On ne peut donc, en l’état actuel de la législation et de la jurisprudence, que recommander vivement aux entreprises de mettre en place toutes les mesures de prévention, information, formation et actions imaginables en espérant éviter la commission d’actes de harcèlement moral d’une part, et éviter toute condamnation pour manquement à l’obligation de sécurité, d’autre part.

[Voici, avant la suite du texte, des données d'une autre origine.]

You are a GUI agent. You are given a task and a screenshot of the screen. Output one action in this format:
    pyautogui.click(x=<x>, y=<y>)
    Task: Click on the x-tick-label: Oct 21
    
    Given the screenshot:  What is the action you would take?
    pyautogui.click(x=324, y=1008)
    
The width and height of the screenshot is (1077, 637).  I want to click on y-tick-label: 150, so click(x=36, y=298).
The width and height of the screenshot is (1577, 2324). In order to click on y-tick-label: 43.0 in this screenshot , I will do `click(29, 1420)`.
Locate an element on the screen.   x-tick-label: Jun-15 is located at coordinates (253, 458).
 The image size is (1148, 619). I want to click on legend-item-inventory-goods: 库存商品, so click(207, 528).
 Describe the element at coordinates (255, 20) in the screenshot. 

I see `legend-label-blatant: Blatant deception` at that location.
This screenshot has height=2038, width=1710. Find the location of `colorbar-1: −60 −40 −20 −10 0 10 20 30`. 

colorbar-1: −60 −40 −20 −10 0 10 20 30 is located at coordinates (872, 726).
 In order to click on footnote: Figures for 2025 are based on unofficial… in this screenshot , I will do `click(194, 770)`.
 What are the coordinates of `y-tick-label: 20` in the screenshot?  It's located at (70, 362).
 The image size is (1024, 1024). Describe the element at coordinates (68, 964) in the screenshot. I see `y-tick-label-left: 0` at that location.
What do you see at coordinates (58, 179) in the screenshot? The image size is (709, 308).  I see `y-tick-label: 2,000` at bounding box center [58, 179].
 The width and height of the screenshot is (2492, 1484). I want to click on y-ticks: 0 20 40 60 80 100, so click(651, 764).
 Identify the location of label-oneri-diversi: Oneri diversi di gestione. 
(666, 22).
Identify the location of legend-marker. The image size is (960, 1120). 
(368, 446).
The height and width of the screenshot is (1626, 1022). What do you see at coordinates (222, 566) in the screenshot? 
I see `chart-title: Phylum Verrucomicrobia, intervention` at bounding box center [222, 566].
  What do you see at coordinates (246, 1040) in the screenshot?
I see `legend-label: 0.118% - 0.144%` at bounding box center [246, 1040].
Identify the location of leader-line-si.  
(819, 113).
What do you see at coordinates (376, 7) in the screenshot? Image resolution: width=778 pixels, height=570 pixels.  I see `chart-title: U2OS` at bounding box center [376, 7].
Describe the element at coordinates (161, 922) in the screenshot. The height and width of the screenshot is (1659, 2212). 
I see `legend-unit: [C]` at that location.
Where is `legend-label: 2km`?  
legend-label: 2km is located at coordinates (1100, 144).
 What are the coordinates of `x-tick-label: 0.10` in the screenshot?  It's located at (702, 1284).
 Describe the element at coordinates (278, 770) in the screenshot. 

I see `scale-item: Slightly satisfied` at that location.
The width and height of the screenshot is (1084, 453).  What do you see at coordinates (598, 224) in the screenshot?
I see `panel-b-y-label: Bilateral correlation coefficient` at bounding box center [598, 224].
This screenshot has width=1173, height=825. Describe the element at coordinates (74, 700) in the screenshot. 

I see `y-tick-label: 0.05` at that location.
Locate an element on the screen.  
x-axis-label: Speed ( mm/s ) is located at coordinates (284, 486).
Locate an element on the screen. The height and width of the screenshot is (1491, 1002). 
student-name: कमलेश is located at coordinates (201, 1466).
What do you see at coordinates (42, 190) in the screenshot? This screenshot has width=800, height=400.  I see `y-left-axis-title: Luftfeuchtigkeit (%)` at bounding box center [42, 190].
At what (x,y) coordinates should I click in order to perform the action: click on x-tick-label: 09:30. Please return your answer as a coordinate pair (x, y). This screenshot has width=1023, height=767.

Au titre des mesures à mettre en place, il est fortement recommandé aux employeurs notamment de :

  • rappeler dans leur règlement intérieur (au besoin au moyen d’une annexe) l’interdiction des faits de harcèlement moral, sexuel et des agissements sexistes, ainsi que les sanctions civiles, pénales et disciplinaires applicables à chacune de ces infractions,
  • recenser les éventuelles difficultés, en mesurer l’ampleur, en appréhender les circonstances pour ensuite adopter les mesures adéquates ;
  • évaluer les risques dans le DUERP et le tenir à jour ;
  • prévoir la procédure à suivre si un cas survient et informer les salariés (en s’aménageant la preuve de cette information) : une telle procédure pourra, par exemple, prévoir une phase informelle par la mise en place d’un numéro d’appel (éventuellement) anonyme ou la désignation d’un référent pour accueillir la parole des personnes intéressées, les conseiller et les assister au mieux ; elle pourra aussi prévoir une procédure de médiation dans le cadre de laquelle un médiateur, choisi d’un commun accord entre les parties, aurait pour mission d’écouter les parties séparément / ensemble, avant de tenter de trouver une solution amiable, consigner les mesures / aménagements mis en place, suivre sur une durée déterminée l’évolution de la relation professionnelle et en rendre compte ;
  • prévoir une procédure d’alerte (des représentants du personnel, du responsable RH, de la Direction, …) et les actions consécutives devant être menées par la Direction (ouverture d’une enquête, audition des parties/témoins, évaluation des conditions concrètes de travail, interrogation du CSE sur les solutions pouvant être mises en place, rédaction d’un compte-rendu, prendre une mesure disciplinaire contre l’auteur des faits le cas échéant, …) ;
  • veiller à proposer des formations adaptées aux salariés, y compris sur les méthodes de management, les règles de bonne conduite à adopter dans le cadre du partage d’un même espace de travail, … ;
  • veiller à ce que les entretiens périodiques prévus par la loi, les conventions collectives, accords de branche ou d’entreprise, lesquels permettent de détecter d’éventuelles difficultés, se tiennent ;
  • prévoir une assistance adaptée pour le personnel plus particulièrement exposé au risque (suivi psychologique suite à une agression en interne, assistance juridique en cas d’agression par un tiers, …);
  • traiter les plaintes sans retard ;
  • accompagner les victimes notamment aux fins de maintien dans l’emploi, d’adaptation de leur poste ou de réinsertion sur un autre poste;
  • adopter toute autre mesure appropriée aux situations envisageables ou rencontrées.